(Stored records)
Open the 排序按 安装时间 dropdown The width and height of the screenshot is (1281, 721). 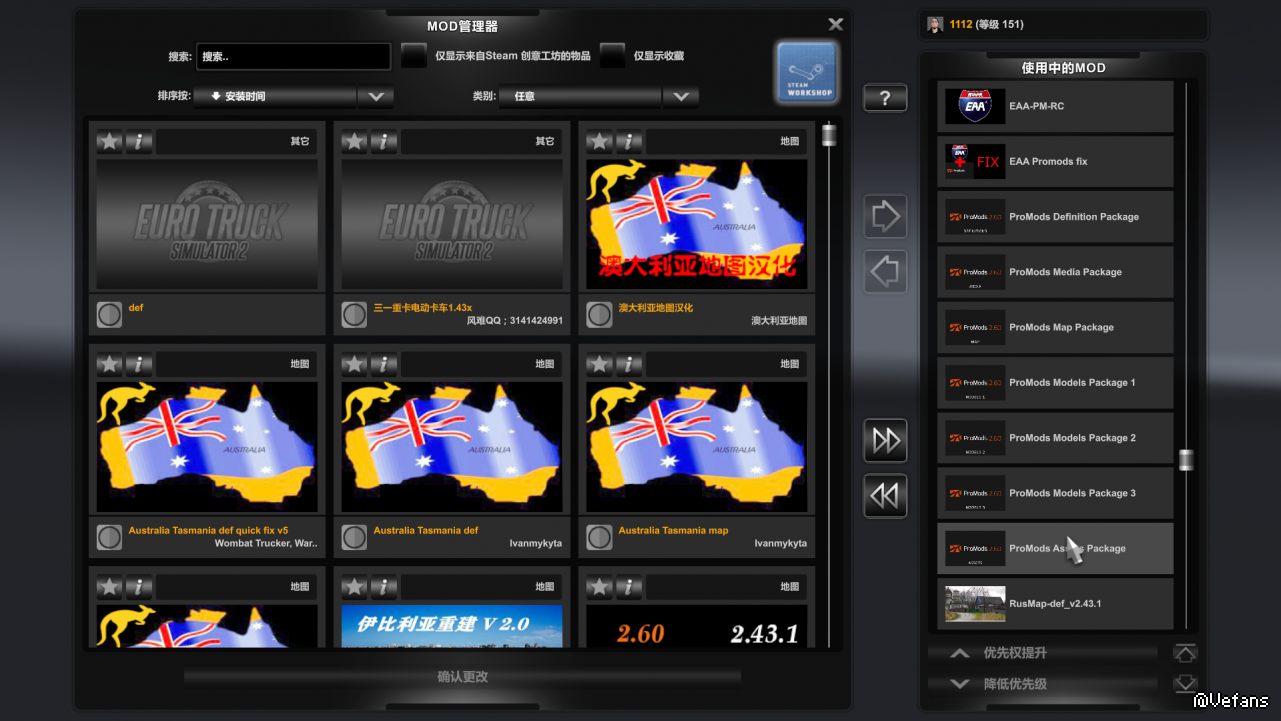pos(375,97)
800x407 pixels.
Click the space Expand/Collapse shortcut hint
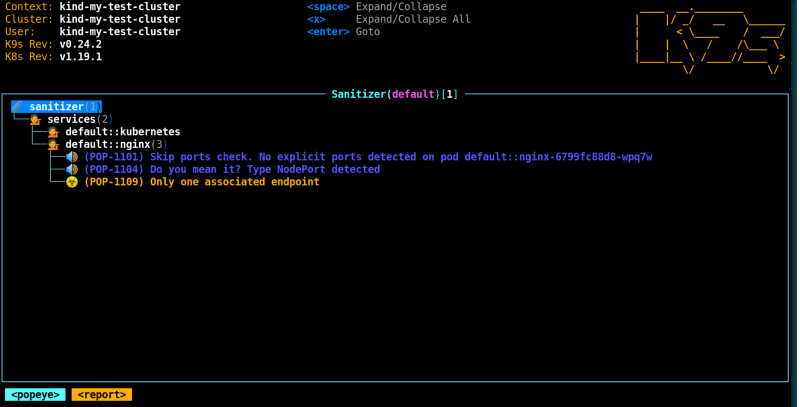pos(377,7)
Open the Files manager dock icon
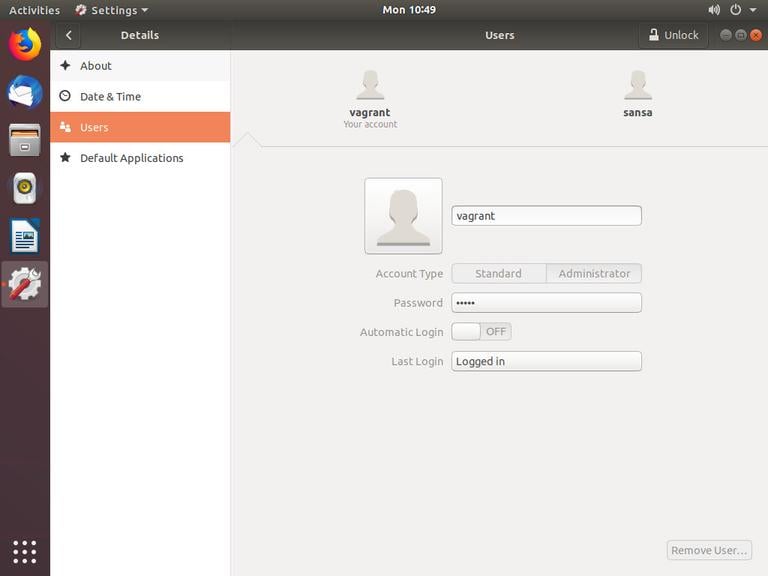768x576 pixels. pos(25,140)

Task details. Return exactly the lines from the line with "800x407 pixels." through the last line of the data above, both included; pictures do not go in the answer.

Task answer.
800x407 pixels.
Click the space Expand/Collapse shortcut hint
pos(377,7)
Open the Files manager dock icon
768x576 pixels. pos(25,140)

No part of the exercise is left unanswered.